_Directions_. Rewrite the records from the line with "Task: Open the Back history dropdown arrow" up to and including the line with "Action: [x=296, y=394]", swapping "dropdown" for "drop-down" and keeping everything else unchanged. Omit the pictures.

-- begin Data in this exercise --

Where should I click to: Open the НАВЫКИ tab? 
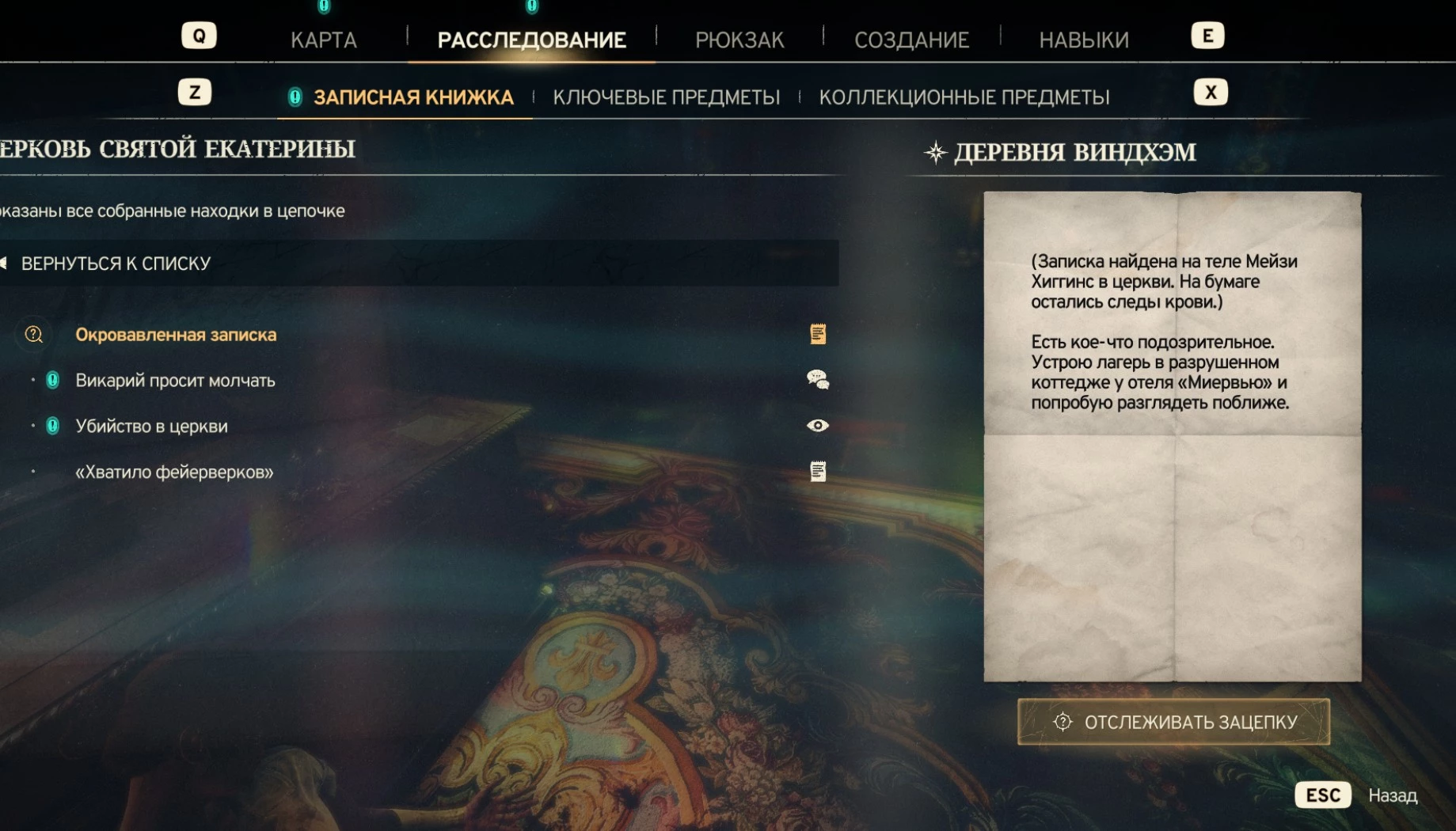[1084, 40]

-- end Data in this exercise --
-- begin Data in this exercise --

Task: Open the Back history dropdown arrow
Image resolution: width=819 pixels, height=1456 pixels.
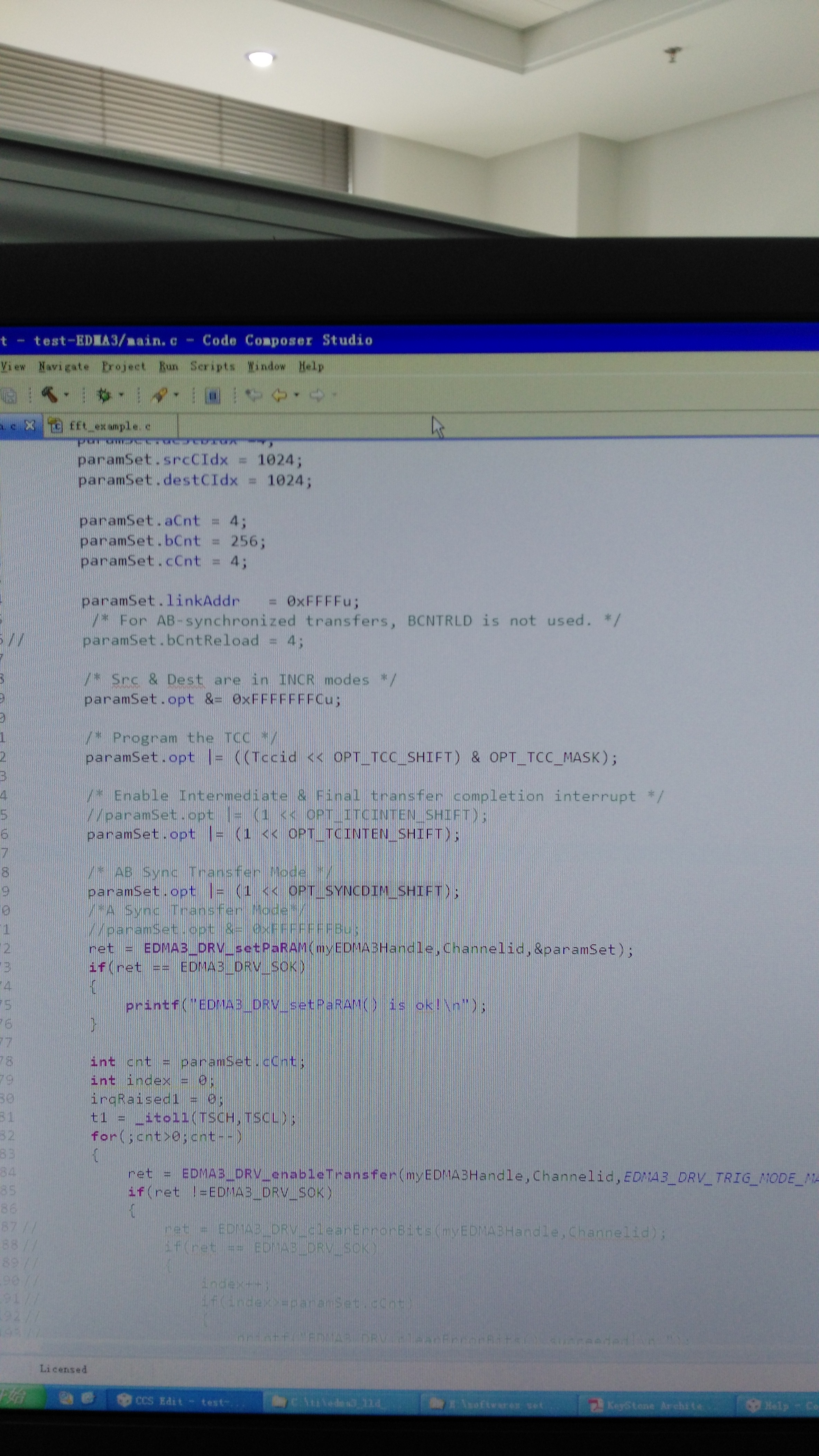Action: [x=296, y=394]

-- end Data in this exercise --

_The response_.
Task: Open the Back history drop-down arrow
Image resolution: width=819 pixels, height=1456 pixels.
Action: [x=296, y=394]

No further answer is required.